Until Paris. And Alice Waters‘ In the Green Kitchen.
While in Paris, without even realizing it, I enjoyed a sandwich on some crusty french bread that had been slathered with mayo. “What is this glorious sauce?”, I thought.
Mayonnaise. Homemade.
And then not too long ago I was perusing the heart (and stomach) nourishing In The Green Kitchen and I came across a recipe for Garlic Mayonnaise and I experienced the most urgent desire to make mayonnaise.
If you aren’t familiar with In the Green Kitchen, you should become so quickly. What a beautiful book! When I say it’s “heart-nourishing” I mean it has a quality that strikes the heart right through the stomach. It is a deep and lovely affirmation of simple cooking.
It has all the hallmarks of an Alice Waters book: fresh ingredients, responsible cooking, local food, ambitious but never inaccessible and most of all, delicious.

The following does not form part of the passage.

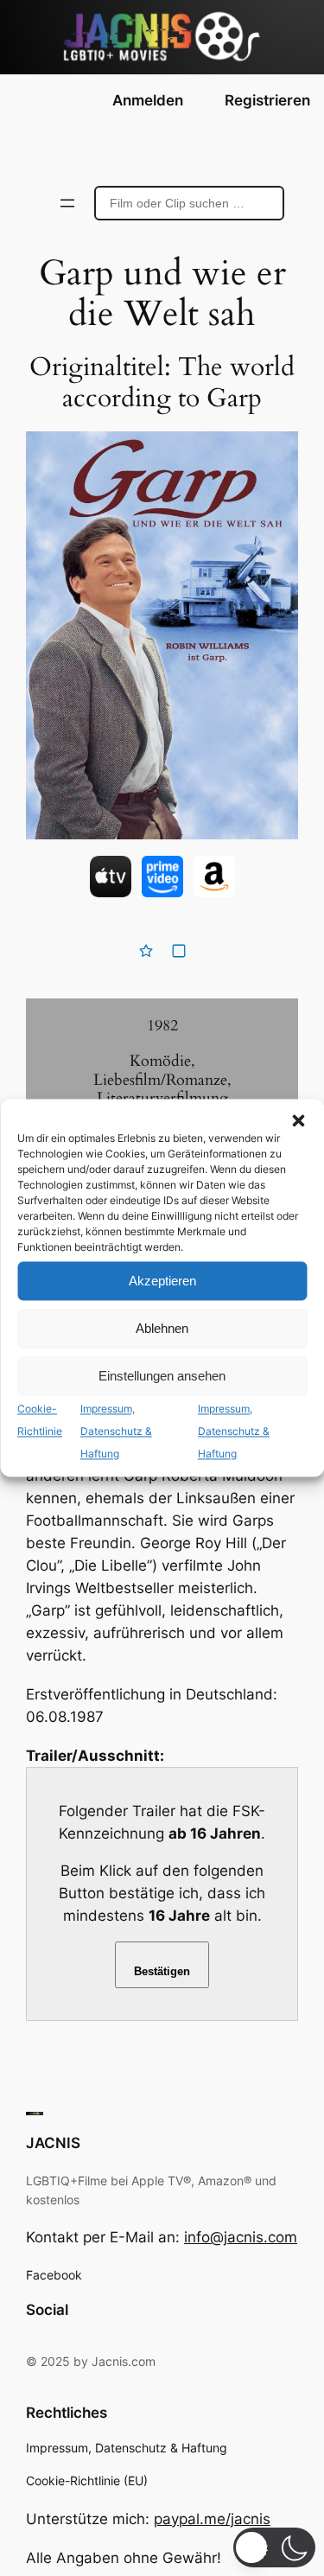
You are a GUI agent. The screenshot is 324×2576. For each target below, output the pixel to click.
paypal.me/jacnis (212, 2519)
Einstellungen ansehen (162, 1375)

The book is a gentle stroll from making a beautiful salad all the way to cobbler, with stops at biscuits, peperonata and roast leg of lamb.
As for me and my homemade mayonnaise, well, it was a revelation.
It was creamy and lemony and luscious. I spread it on anything that wasn’t nailed down.
I ate it all up.
Ciao!
If you’re interested in making mayonnaise at home, consider these recipes:
Aioli, Lemon-Dijon Mayonnaise and Olive Oil Mayonnaise.









6 comments
Rosa
I also dislike store-bought mayonnaise! There’s nothing like the real thing. I have been eating it all my life and it is so easy to make…
Cheers,
Rosa
deeba
That’s one thing I still have to tackle… and you are seriously ‘egging’ me on! The olive oil one sounds interesting!
Justin Orde
Aioli/Garlic mayo – I’ve never know if there’s a difference. Either way it’s something I heartily enjoy when it meats stripped roast chicken and warm crusty bread. Magic!
Elizabeth
What a lovely post! I, too, have long had an aversion to (store-bought) mayonnaise. Although I have tolerated it more in the past few years, I can really only stomach the ones made with olive oil… I have never made my own, but this post just may inspire me to do so.
Shandy Hanke
This will be the second cookbook I have purchased after reading your post. Mayonnaise is a scary thing until you try your own and then the possibilities can be only as limited as a person’s imagination. Congratulations on finding your moment to give homemade mayonnaise a try!
Penelope Tsaldari
They’re lies an entire universe of difference between store bought and home made. Love this because it really is relatively easy to make and the taste difference is substantial. “It’s all in the wrist when beating”,my grandmother would always tell me. So enjoyed the simplicity of it.